Note: While this suffix naming ensures uniqueness, it can't ensure that sub-second sequences will be renamed in chronological order within that second. The reason for this is that the picture taken date stored in the JPEG files doesn't store millisecond information. Usually this shouldn't be a problem because Tekapo should still read the files in alphabetical order and each camera should produce default file names that will sort chronologically when sorted alphabetically. The file name format I use simply converts the unusable names produced by the camera (such as DSC_001, DSC_002, DSC_003 etc) into something more useful.
Step 4 - Shifting picture taken date
In the forth step for the shift picture taken task, the time shift values need to be specified.
The values will be used to shift the picture taken date found in each file specified in Step 3. Each of these values can be in the range -100 to 100 inclusive. Typically, this will be used to shift the hours forwards or backwards to cater for different time zones.
Clicking Finish will process the files.
Completed wizard:
When Finish is clicked on the fourth step, the selected files are either renamed or have their picture taken dates shifted.
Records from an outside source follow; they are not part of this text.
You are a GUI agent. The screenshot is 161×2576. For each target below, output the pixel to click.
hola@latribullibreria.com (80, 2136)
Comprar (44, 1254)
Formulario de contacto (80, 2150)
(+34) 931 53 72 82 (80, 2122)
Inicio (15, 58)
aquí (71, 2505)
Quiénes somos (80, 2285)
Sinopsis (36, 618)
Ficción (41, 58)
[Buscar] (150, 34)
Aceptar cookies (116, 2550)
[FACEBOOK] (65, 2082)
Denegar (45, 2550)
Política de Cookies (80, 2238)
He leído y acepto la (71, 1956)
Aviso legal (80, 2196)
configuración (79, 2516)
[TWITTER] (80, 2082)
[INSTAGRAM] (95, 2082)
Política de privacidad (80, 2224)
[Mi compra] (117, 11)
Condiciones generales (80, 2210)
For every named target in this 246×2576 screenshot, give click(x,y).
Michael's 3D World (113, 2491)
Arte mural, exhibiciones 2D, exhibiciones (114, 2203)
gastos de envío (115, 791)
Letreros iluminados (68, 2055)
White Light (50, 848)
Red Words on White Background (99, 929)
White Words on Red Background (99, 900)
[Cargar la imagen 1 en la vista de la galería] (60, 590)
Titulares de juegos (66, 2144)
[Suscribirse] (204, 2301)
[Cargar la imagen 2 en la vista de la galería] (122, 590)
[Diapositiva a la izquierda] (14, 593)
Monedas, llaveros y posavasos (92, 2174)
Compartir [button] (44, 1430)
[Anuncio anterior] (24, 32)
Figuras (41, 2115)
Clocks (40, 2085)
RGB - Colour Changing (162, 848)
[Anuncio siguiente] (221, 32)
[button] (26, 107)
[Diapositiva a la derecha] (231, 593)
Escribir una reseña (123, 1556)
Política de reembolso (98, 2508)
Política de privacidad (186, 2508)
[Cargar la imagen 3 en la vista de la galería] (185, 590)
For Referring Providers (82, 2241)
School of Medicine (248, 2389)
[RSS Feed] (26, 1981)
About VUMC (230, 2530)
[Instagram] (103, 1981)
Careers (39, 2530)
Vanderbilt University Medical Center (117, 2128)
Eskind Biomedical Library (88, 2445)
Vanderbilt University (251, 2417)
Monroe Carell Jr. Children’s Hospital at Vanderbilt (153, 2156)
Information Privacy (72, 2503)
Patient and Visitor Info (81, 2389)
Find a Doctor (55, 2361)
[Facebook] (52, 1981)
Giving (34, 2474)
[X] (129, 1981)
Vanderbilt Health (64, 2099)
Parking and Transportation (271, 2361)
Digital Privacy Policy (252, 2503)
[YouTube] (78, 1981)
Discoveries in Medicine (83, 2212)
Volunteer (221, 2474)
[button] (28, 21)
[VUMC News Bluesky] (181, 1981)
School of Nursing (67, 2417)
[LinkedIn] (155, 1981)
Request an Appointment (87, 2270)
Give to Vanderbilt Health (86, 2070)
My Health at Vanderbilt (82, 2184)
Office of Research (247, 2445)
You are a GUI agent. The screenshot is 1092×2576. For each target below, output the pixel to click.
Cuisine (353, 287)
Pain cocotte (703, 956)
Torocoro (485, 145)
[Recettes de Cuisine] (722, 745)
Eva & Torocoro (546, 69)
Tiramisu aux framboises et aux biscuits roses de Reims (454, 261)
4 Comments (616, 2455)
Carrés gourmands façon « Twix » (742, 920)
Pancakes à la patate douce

Tekapo will display the processing progress. When processing is completed, a Details button is available.
There may be scenarios where Tekapo has not been able to successfully process all the files. This will be indicated with an error icon being displayed next to the Details button when processing is finished.
Clicking the Details button will display all the actions taken by Tekapo. The details may contain successful and/or failure records.